Wasserman, currently editor-at-large at Yale University Press, will start at Heyday July 1. Until that time Heyday’s editorial director, Gayle Wattawa, will act as interim publisher, and Lindsie M. Bear, Heyday’s director of nature and environmental publishing, will serve as interim executive director, Heyday said.
His appointment to lead the Berkeley, Calif- based Heyday will be a homecoming for Wasserman who grew up in Berkeley and graduated from the University of California at Berkeley. Prior to joining Yale University Press in 2012, Wasserman was a partner at the Kneerim & Williams Literary Agency; served for nine years as editor of the Los Angeles Times Book Review where he helped launch the Los Angeles Times Festival of Books; was editorial director of Times Books at Random House where he helped to publish Barack Obama’s Dreams From My Father; and was publisher and editorial director of Hill & Wang and the Noonday Press at Farrar, Straus & Giroux.
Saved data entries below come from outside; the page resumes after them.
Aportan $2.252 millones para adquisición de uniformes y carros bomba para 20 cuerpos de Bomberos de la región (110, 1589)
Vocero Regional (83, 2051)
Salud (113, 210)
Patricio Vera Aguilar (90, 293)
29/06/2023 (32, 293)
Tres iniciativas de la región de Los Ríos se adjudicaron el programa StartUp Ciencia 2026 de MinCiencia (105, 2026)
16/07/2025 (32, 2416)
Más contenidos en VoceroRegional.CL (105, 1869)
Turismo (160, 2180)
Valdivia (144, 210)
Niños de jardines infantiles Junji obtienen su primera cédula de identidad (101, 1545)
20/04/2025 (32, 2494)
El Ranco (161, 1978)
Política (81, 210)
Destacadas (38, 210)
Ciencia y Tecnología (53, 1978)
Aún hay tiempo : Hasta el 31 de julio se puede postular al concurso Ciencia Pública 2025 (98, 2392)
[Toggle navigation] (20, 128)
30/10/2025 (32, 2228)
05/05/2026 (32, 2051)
Wasserman said he was honored to lead Heyday into the future. “Malcolm’s passion for good books, his instinct for finding fresh voices, and his ability to inspire others have been exemplary. His shoes will be hard to fill,” Wasserman said in a statement.
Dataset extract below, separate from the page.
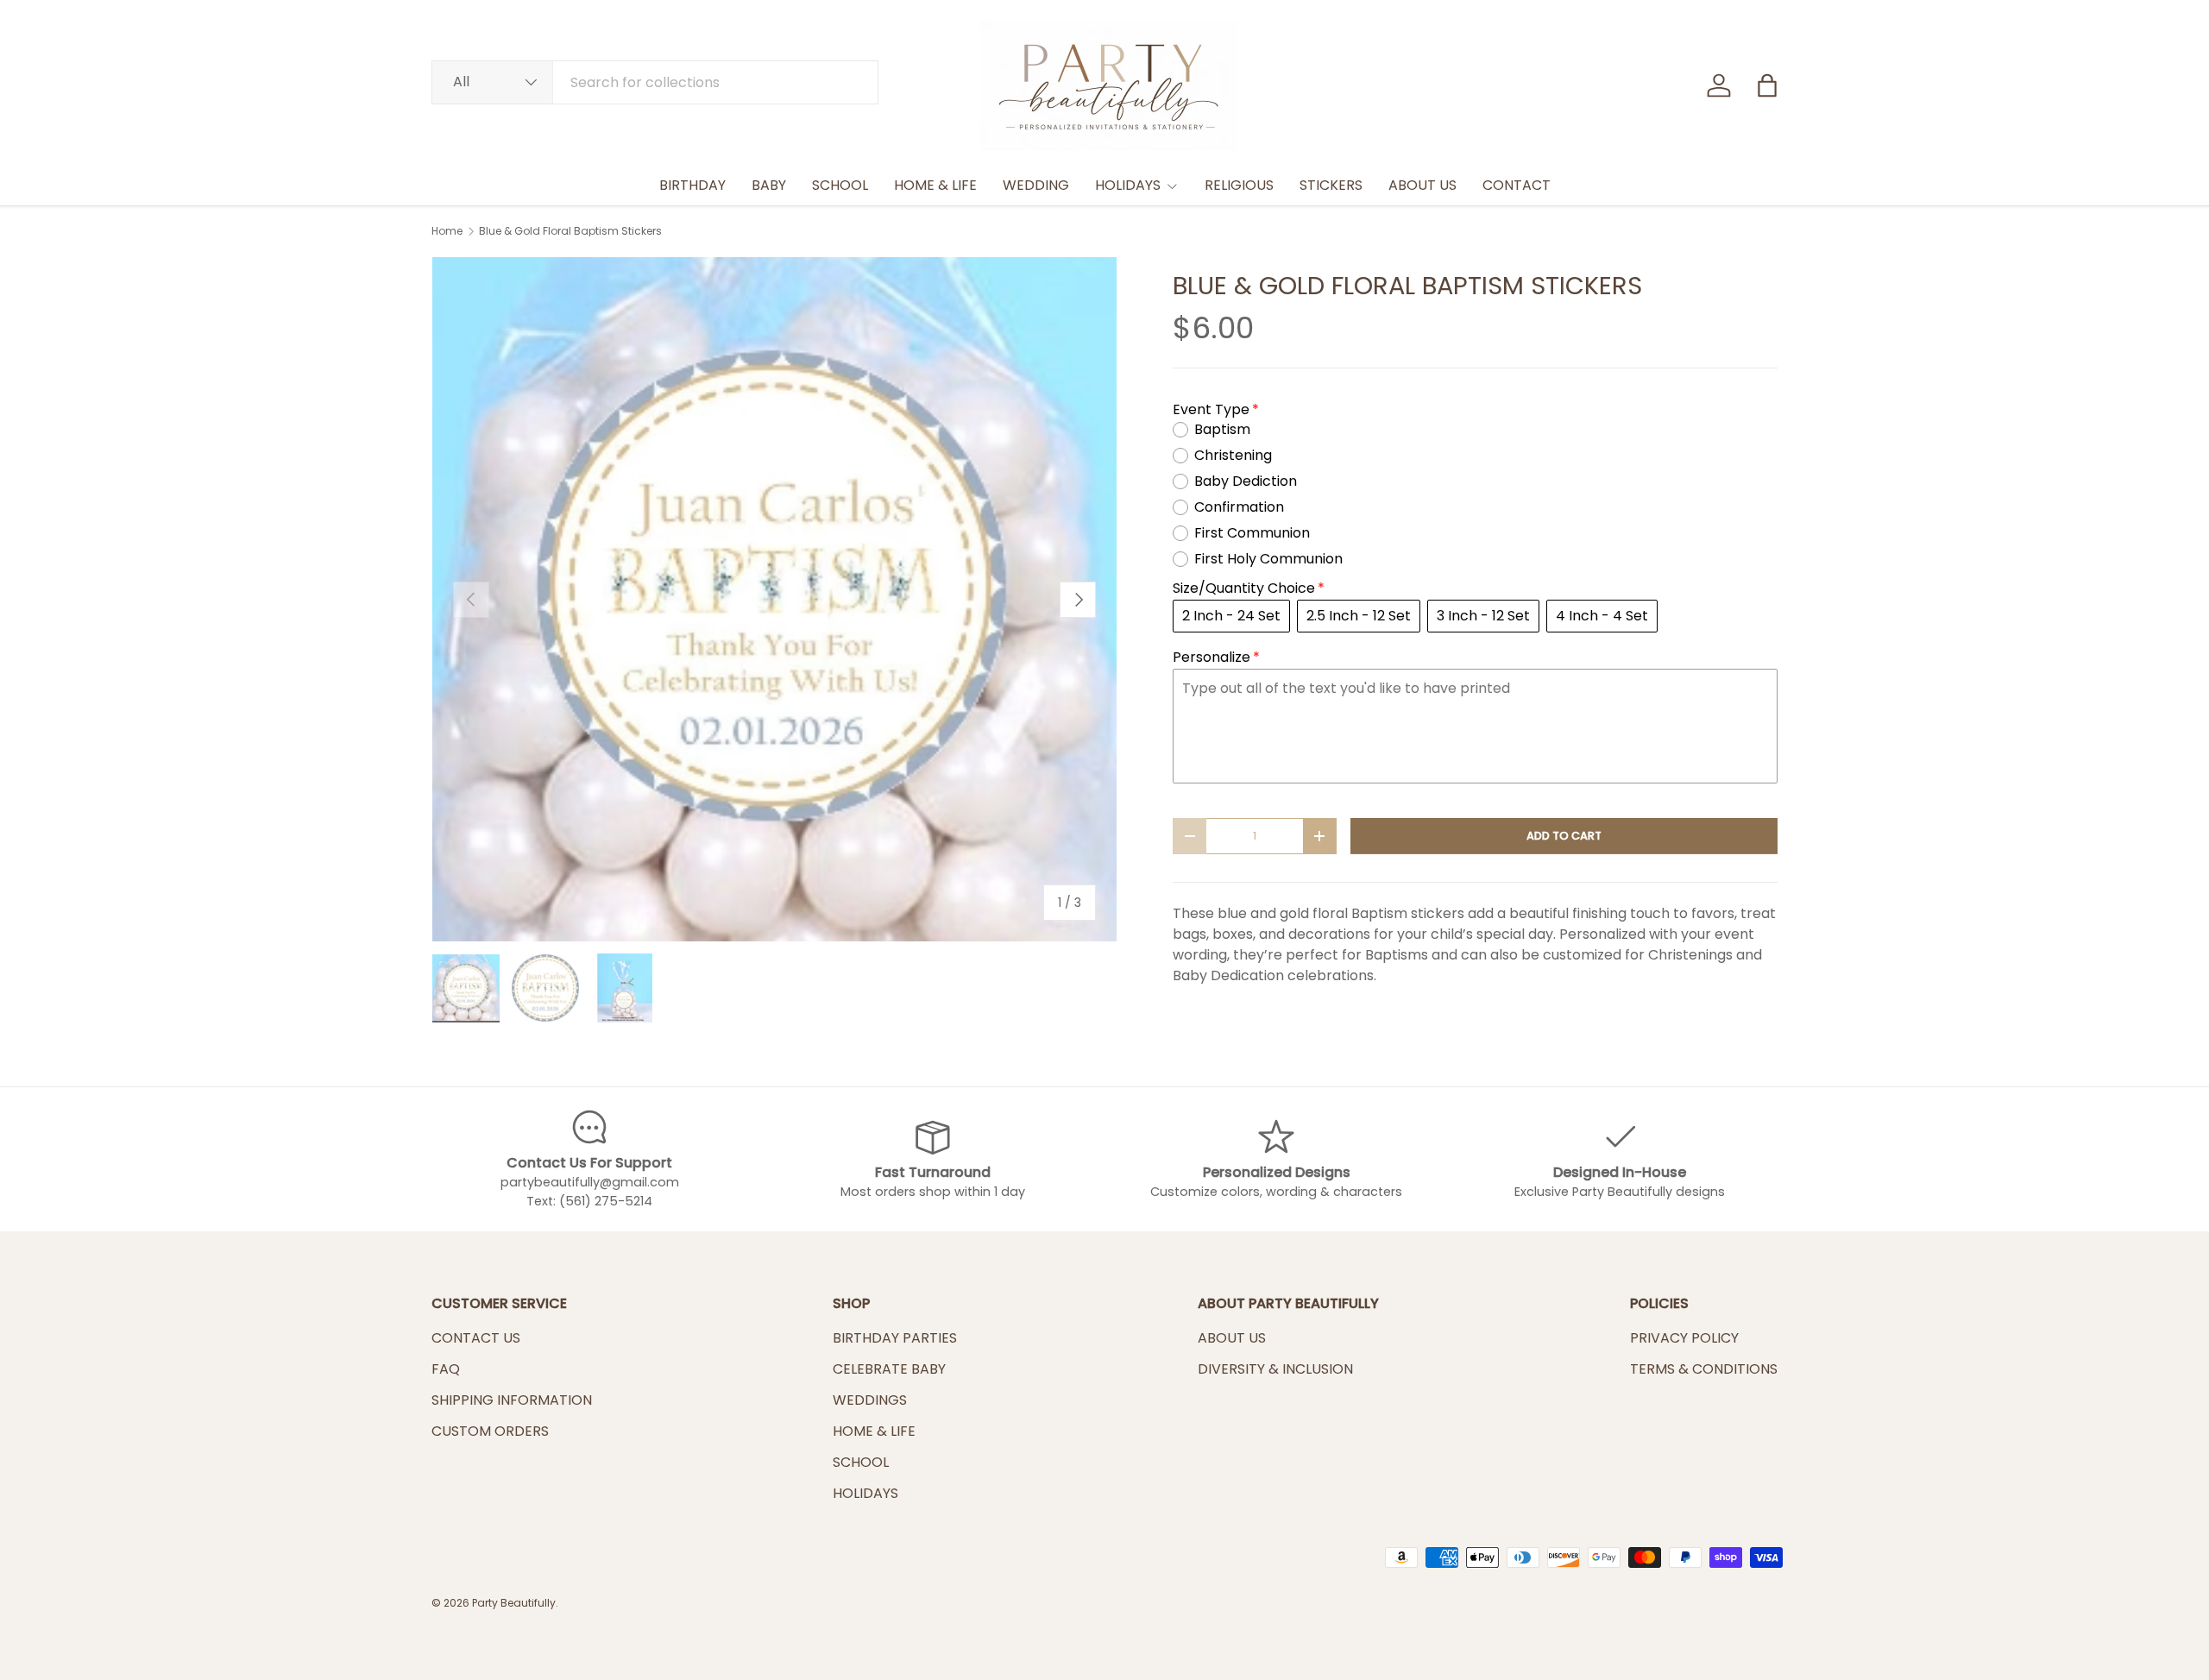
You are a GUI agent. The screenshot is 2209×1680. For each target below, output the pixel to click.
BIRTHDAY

Commenting on the appointment, Margolin said: “I’m genuinely thrilled and honored that Steve Wasserman has agreed to take over as executive director and publisher of Heyday. I can’t imagine anyone with better professional skills, more depth and variety of experience, and a more impressive record of accomplishment and public service. He knows California and its many cultures with intimacy, associates easily with the best writers and deepest thinkers everywhere, and his ample playfulness and wit have always been at the service of a humane social vision.”